Bruno Le Maire, ministre de l’Économie, souhaite mettre en place une nouvelle disposition législative afin que les grands patrons d’entreprises françaises domiciliés à l’étranger soient contraints de payer leurs impôts au sein de l’Hexagone.
Cette demande s’inscrit dans un climat social compliqué, marqué par les revendications des gilets jaunes en faveur d’une fiscalité plus juste et redistributive. Mais il s’agit en réalité d’une problématique récurrente dans le débat public depuis plusieurs décennies, alors que, selon l’OCDE, l’évasion fiscale génère un manque à gagner évalué entre 30 et 60 milliards par an pour l’État français.
Le gouvernement veut donc passer à l’offensive en intégrant les questions de fiscalité au cœur du Grand Débat National. À la fin du mois de janvier, plus de 5 000 propositions relatives à la fiscalité sur presque 50 000 figuraient dans la plateforme numérique publique créée par le gouvernement.

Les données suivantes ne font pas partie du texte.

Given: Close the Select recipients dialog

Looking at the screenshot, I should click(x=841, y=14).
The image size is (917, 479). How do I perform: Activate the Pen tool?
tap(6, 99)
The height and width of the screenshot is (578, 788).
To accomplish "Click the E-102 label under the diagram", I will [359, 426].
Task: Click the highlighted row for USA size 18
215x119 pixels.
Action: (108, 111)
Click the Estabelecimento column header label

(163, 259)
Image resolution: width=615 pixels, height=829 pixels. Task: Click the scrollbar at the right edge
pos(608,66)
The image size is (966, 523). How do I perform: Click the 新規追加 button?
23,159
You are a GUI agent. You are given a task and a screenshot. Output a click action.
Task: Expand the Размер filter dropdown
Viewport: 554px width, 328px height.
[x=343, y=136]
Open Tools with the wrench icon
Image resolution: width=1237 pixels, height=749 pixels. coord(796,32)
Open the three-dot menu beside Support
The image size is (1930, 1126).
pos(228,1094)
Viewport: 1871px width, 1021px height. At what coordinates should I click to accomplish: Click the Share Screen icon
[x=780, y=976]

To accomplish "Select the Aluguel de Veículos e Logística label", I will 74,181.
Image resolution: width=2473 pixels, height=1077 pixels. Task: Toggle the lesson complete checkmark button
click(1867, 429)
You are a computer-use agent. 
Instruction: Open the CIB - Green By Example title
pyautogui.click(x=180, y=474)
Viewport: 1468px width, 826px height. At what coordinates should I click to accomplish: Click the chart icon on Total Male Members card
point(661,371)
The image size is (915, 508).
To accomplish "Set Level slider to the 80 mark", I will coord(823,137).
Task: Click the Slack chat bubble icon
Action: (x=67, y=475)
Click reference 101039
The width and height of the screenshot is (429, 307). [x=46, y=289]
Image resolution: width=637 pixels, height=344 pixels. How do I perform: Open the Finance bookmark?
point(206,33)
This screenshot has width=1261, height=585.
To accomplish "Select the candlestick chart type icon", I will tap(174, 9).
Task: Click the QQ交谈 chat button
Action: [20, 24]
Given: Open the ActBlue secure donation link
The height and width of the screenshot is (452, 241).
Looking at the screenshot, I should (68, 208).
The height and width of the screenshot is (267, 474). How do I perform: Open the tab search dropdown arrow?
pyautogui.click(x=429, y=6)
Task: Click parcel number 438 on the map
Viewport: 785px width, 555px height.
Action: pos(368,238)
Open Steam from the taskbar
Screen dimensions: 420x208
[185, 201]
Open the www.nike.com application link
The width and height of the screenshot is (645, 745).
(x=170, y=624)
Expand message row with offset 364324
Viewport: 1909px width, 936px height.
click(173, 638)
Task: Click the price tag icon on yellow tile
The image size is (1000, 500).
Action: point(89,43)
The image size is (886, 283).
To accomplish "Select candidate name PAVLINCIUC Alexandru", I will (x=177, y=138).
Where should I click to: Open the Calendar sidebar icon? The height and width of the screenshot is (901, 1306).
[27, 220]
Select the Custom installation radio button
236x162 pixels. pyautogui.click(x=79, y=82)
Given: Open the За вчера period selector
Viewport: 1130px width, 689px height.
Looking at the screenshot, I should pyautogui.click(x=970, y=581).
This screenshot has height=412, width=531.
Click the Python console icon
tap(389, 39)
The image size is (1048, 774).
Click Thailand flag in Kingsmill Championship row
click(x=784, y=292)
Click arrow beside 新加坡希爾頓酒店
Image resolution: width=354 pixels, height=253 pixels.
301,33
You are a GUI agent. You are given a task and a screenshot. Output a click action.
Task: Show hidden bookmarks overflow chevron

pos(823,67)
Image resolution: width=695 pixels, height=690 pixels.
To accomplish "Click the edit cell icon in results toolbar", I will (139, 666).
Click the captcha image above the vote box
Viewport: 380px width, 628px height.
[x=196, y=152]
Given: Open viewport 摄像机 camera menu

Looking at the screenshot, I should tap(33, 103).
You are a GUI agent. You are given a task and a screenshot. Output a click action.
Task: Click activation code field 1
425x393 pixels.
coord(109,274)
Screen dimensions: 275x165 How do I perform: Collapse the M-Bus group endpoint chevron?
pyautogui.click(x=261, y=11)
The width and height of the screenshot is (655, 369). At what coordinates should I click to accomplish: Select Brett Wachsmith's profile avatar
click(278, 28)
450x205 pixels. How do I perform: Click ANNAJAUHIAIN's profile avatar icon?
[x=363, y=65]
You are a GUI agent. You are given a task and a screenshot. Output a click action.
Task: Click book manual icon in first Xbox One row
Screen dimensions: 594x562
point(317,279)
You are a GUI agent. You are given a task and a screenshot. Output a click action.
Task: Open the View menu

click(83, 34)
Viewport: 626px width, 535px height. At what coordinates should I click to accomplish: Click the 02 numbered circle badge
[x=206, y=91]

Le Ministre de l’Économie a d’ores-et-déjà esquissé un début de calendrier : le texte sera publié dans les prochaines semaines. Il n’y a donc pas de temps à perdre. Il ne souhaite pas seulement viser les personnes domiciliées à l’étranger, mais aussi celles occupant un poste de Président Directeur Général, ou Directeur Général de manière plus vaste.
Ainsi, tous les dirigeants des entreprises cotées au CAC40 ou au SBF120 devraient être concernés.
Il s’agirait donc d’une mesure franco-française, qui se passerait d’une éventuelle renégociation des conventions fiscales bilatérales avec les autres pays de l’Union Européenne.
En effet, certains États pratiquent délibérément un dumping fiscal qui nuit à d’autres pays de l’UE, la politique fiscale étant laissée à l’entière compétence de chaque État.
En cas de non-respect de la loi, le gouvernement a également annoncé un alourdissement des sanctions prévues à l’encontre des fraudeurs. Les pratiques d’optimisation fiscale – qui, rappelons-le, ne sont pas illégales – devraient être limitées.
Plus largement, l’ouverture de cette question remet sur la table tout le sujet de la fiscalité des entreprises. Comme leurs dirigeants, les entreprises françaises qui réalisent des profits en France doivent payer leurs impôts en France.
Emmanuel Macron avait déjà rappelé ce principe dans son allocution télévisée du 10 décembre 2018.
D’une part, la réduction du taux d’IS (Impôt sur les Sociétés) sera bien maintenue au mois d’octobre 2019, et l’objectif de le ramener à 25% en 2022 n’est pas remis en cause.
D’autre part, Bruno Le Maire a affirmé sa volonté de créer un IS minimum qu’il juge comme un moyen efficace pour lutter contre les pratiques d’optimisation fiscale des entreprises.
La possibilité de créer un taux de TVA à 0% sur certains produits de première nécessité a également été évoquée par le locataire de Bercy, qui s’est dit ouvert à l’examen d’une telle disposition.
Il est encore trop tôt pour donner une réponse définitive, mais il est fort probable que le gouvernement propose un alourdissement des sanctions pénales, avec une augmentation de la peine de prison pouvant être appliquée par exemple.
Cette déclaration intervient après les soupçons de fraude fiscale et de malversations à l’encontre de Carlos Ghosn, et après son arrestation au Japon à la fin du mois de novembre 2018.
Nous pouvons penser qu’une augmentation des amendes infligées pourrait être votée.
La possibilité d’étendre les interdictions à exercer des fonctions de direction, ou de gérer une entreprise, pourrait être également appliquée.
Cette nouvelle disposition pour mieux encadrer la domiciliation fiscale des grands patrons est massivement soutenue par l’électorat populaire, et s’inscrit déjà dans les ordres du jour du Grand débat national.
Il y a fort à parier que cette mesure suscitera grand nombre d’interrogations, mais aussi de curiosités.
« Nous verrons ce que les Français nous demandent à la fin du grand débat national comme priorité absolue et nous en tiendrons évidemment le plus grand compte » a déclaré Bruno Le Maire.
À cette heure, aucun engagement sur le calendrier n’a été évoqué par le gouvernement.